For the listing below, print exactly the lines from the line with "You are a GUI" to the line with "Screen dimensions: 1124x727", both included, and nothing beyond them.

→ **Dataset**
- Opening Delimiter -

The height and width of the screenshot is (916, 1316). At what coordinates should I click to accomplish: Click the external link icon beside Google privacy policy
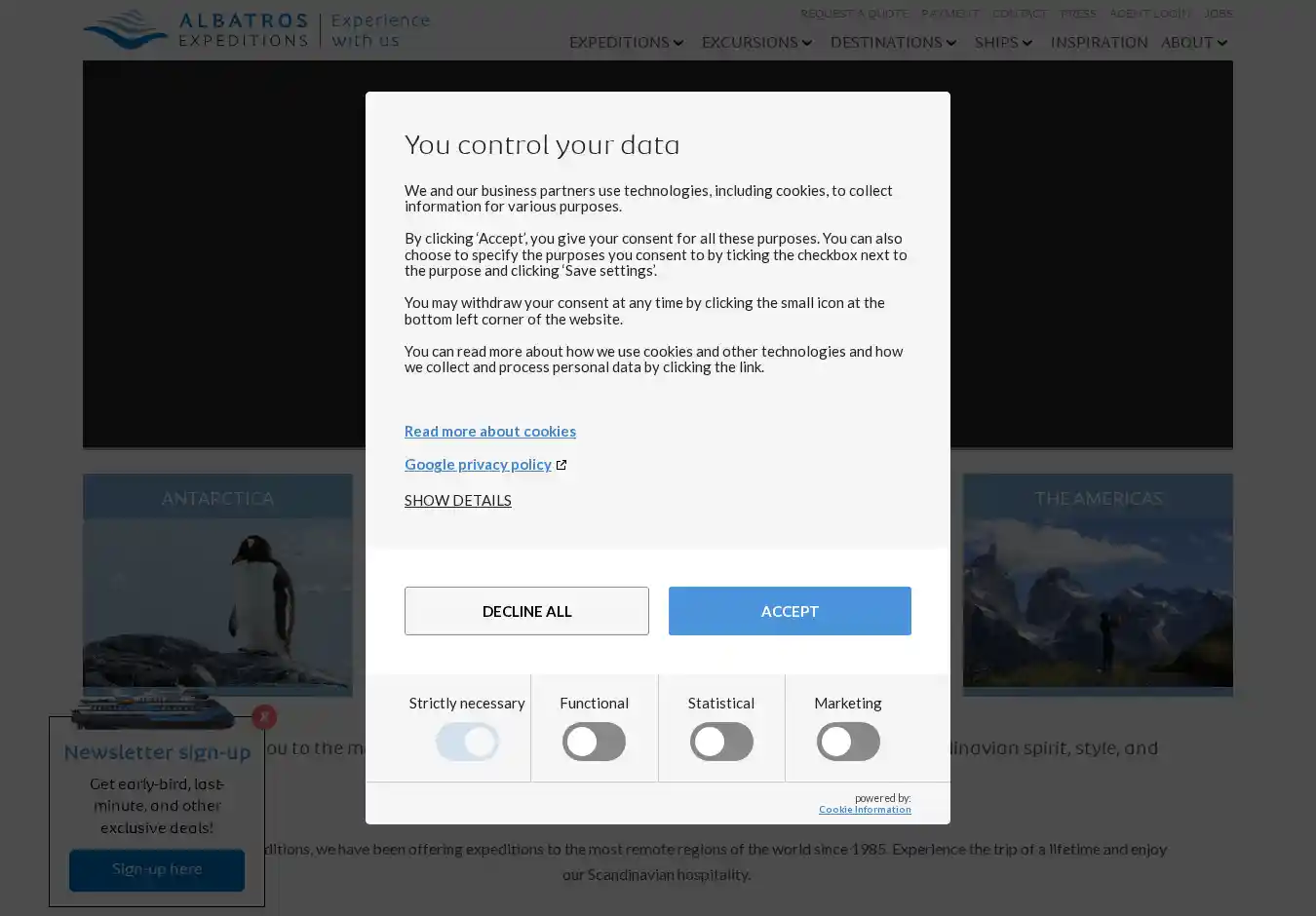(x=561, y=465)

- Closing Delimiter -
- Opening Delimiter -

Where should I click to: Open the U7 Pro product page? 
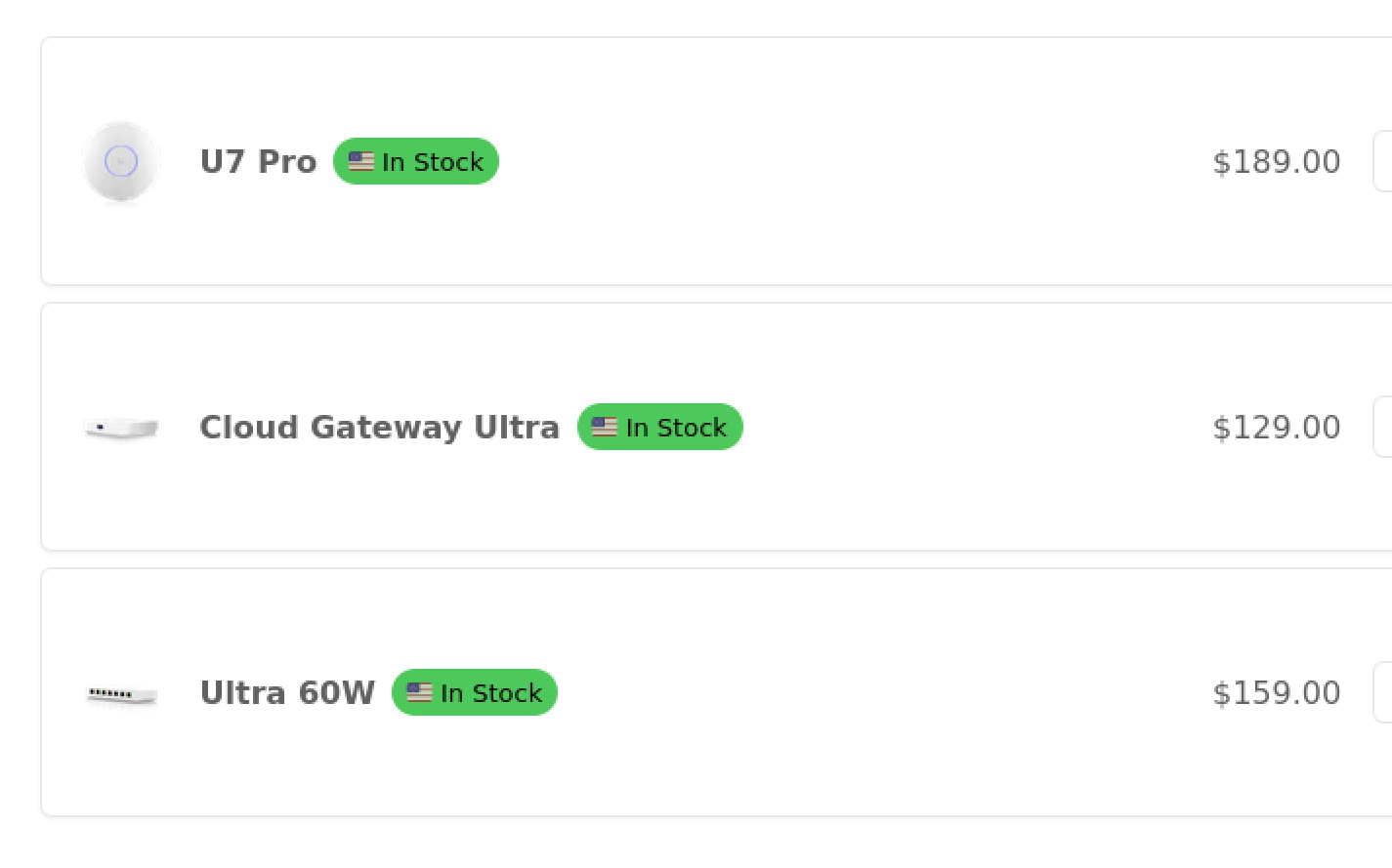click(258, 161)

- Closing Delimiter -
- Opening Delimiter -

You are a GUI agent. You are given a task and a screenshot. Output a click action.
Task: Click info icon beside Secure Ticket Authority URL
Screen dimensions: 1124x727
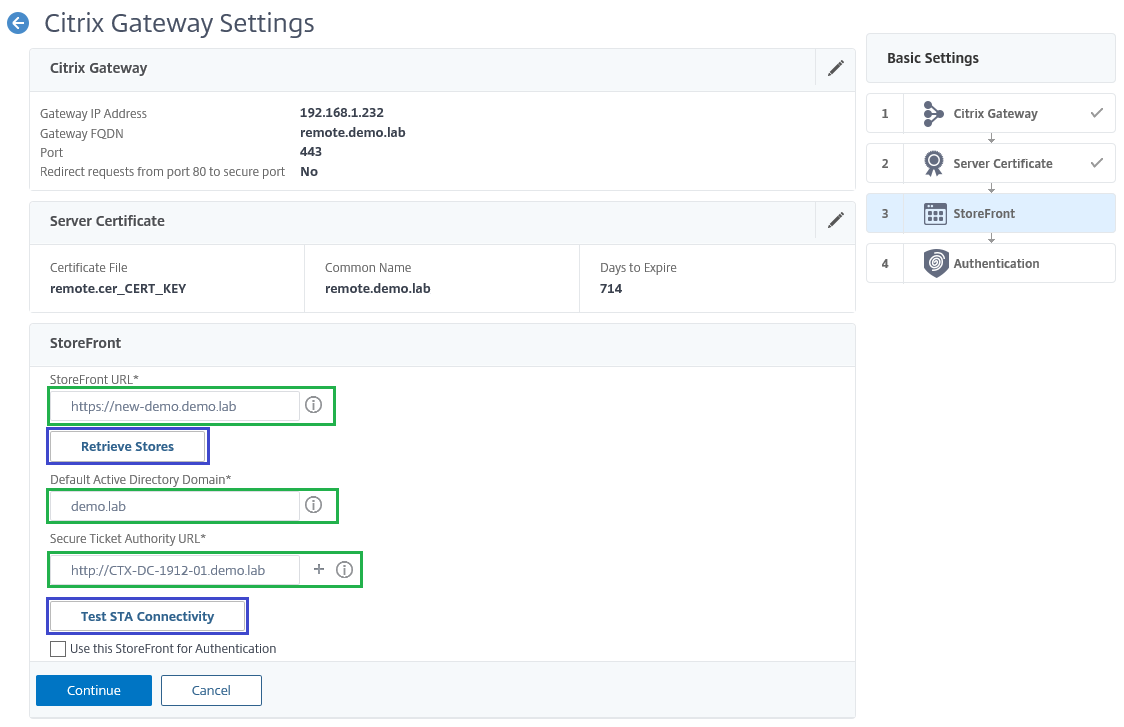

- Closing Delimiter -

→ **Response to the exercise**
You are a GUI agent. You are given a task and a screenshot. Output a click action.
Task: Click info icon beside Secure Ticket Authority URL
Screen dimensions: 1124x727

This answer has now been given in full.